### AUFGABEN
(1) Schreiben Sie aus dem Bericht über die Razzien den Abschnitt von „Vor den Wahlen“ bis einschließlich „Freiheitlichen Juristenvereinigung ÖHD.“ wortgetreu ab.
(2) Prüfen Sie, ob die folgenden Aussagen mit dem Bericht über die Razzien übereinstimmen: (a) Auf der Festnahmeliste stehen 150 Personen. (b) Ferhat Çelik wurde in seiner Wohnung festgenommen. (c) Auch die Zentrale der ÖHD wird durchsucht. Antworten Sie jeweils mit Ja oder Nein, und zitieren Sie die entscheidenden Worte des Berichts wörtlich.
(3) Knüpfen Sie bitte an den letzten Satz des Berichts über die Razzien an und schreiben Sie den Bericht weiter.

Vor den Wahlen holt die türkische Regierung zum Schlag gegen die Zivilgesellschaft aus. Im Fokus der Razzien befinden sich alle Bereiche der demokratischen Opposition von der Politik über die Presse bis hin zu Anwält:innen und Kulturschaffenden. In den Morgenstunden stürmte die die türkische Polizei Wohnungen in 21 Provinzen aufgrund eines von der Generalstaatsanwaltschaft Diyarbakır (ku. Amed) geführten Ermittlungsverfahrens. Nach Angaben der Anwaltskammer von Amed wurden bisher 150 Festnahmen gemeldet. Auf der Festnahmeliste stehen 216 Personen. Durchsucht wird auch die Zentrale der Freiheitlichen Juristenvereinigung ÖHD.
Nach bisherigen Erkenntnissen wurden bei den Razzien Abdurrahman Gök, (Redakteur der Nachrichtenagentur Mezopotamya Ajansi), die MA-Korrespondenten Ahmet Kanbal und Mehmet Şah Oruç, die JinNews-Korrespondentin Beritan Canözer, Osman Akın (Chefredakteur der Zeitung Yeni Yaşam), Kadri Esen (presserechtlich Verantwortlicher der Zeitschrift Xwebûn), die Journalisten Salih Keleş, Mehmet Yalçın, Remzi Akkaya, Arif Akkaya und Mikail Barut, Rechtsanwältin Halise Dakalı (Ko-Vorsitzende der freiheitlichen Juristenvereinigung ÖHD in Amed), die Rechtsanwält:innen Özüm Vurgun, Bünyamin Şeker, Berdan Acun und Pirozhan Karali, Sezen Mercan (Medienberaterin der DBP-Vorsitzenden Saliha Aydeniz), Yavuz Akkuzu, Özcan Ateş und Elvan Koçer Yıldırım vom Stadttheater Amed, die TJA-Aktivistin Maria Öztopuz und viele weitere Personen, unter ihnen auch Politker:innen, festgenommen. Ferhat Çelik, der Konzessionsinhaber der Nachrichtenagentur Mezopotamya, wurde nicht in seiner Wohnung angetroffen und somit nicht festgenommen. Die Zahl der Festgenommenen wird sich voraussichtlich weiter erhöhen.

### ROHDATEN
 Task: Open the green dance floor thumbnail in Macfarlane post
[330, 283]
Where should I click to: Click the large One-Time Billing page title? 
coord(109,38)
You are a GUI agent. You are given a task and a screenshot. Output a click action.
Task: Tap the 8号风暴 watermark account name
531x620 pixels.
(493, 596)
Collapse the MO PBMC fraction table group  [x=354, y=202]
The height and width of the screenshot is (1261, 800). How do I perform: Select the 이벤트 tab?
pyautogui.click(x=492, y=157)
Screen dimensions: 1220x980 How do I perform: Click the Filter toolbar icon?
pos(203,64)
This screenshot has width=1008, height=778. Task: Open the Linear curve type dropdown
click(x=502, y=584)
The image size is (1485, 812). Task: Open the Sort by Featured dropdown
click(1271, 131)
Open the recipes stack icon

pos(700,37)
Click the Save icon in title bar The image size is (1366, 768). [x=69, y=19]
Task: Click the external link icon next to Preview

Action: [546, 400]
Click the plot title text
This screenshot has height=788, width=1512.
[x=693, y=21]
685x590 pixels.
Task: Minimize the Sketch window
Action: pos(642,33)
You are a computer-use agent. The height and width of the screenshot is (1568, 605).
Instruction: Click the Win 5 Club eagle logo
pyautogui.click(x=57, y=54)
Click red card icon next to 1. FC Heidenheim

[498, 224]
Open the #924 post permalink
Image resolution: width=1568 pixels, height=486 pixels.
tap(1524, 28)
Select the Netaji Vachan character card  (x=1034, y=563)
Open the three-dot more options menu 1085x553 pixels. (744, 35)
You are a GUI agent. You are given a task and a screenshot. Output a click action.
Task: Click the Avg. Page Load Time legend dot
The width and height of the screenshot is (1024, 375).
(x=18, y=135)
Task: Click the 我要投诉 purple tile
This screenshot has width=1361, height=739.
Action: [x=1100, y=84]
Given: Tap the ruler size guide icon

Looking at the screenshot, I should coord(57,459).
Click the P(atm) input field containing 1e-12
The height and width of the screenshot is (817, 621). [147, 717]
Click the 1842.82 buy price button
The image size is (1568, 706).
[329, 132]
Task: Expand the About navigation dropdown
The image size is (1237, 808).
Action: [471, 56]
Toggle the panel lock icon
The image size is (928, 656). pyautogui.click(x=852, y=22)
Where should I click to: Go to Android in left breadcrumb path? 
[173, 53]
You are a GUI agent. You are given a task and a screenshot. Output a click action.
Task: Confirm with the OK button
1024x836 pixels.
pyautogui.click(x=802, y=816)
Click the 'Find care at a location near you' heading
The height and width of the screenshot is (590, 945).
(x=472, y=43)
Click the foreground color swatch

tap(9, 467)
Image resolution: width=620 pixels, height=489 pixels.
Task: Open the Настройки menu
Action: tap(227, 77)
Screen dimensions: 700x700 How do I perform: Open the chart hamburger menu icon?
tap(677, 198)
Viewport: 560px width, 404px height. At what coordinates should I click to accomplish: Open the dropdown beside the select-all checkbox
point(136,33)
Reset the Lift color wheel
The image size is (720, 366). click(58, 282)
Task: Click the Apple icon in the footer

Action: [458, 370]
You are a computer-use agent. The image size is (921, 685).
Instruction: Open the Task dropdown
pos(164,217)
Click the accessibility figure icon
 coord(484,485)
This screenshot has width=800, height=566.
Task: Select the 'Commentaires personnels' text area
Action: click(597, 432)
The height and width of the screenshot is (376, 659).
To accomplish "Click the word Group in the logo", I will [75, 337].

### LÖSUNGEN
(1)
Vor den Wahlen holt die türkische Regierung zum Schlag gegen die Zivilgesellschaft aus. Im Fokus der Razzien befinden sich alle Bereiche der demokratischen Opposition von der Politik über die Presse bis hin zu Anwält:innen und Kulturschaffenden. In den Morgenstunden stürmte die die türkische Polizei Wohnungen in 21 Provinzen aufgrund eines von der Generalstaatsanwaltschaft Diyarbakır (ku. Amed) geführten Ermittlungsverfahrens. Nach Angaben der Anwaltskammer von Amed wurden bisher 150 Festnahmen gemeldet. Auf der Festnahmeliste stehen 216 Personen. Durchsucht wird auch die Zentrale der Freiheitlichen Juristenvereinigung ÖHD.

(2)
(a) Nein: „Auf der Festnahmeliste stehen 216 Personen.“
(b) Nein: „wurde nicht in seiner Wohnung angetroffen und somit nicht festgenommen“
(c) Ja: „Durchsucht wird auch die Zentrale der Freiheitlichen Juristenvereinigung ÖHD.“

(3)
Mindestens vier Festnahmen in Riha
Bei den Hausdurchsuchungen in der Provinz Riha wurden mindestens vier weitere Personen festgenommen. Dabei wurden in Sêwereg (Siverek) das ÖHD-Mitglied Rechtsanwalt Metin Özbadem und die Politiker:innen Halil Delen, Havva Bildik und Habat Mimkara festgenommen. Auch in Pirsûs (Suruç) und Wêranşar (Viranşehir) fanden Razzien und Festnahmen in diesem Zusammenhang statt.
Nach Angaben der ÖHD dürfen die Festgenommenen 24 Stunden keinen Kontakt zu einem Rechtsbeistand haben.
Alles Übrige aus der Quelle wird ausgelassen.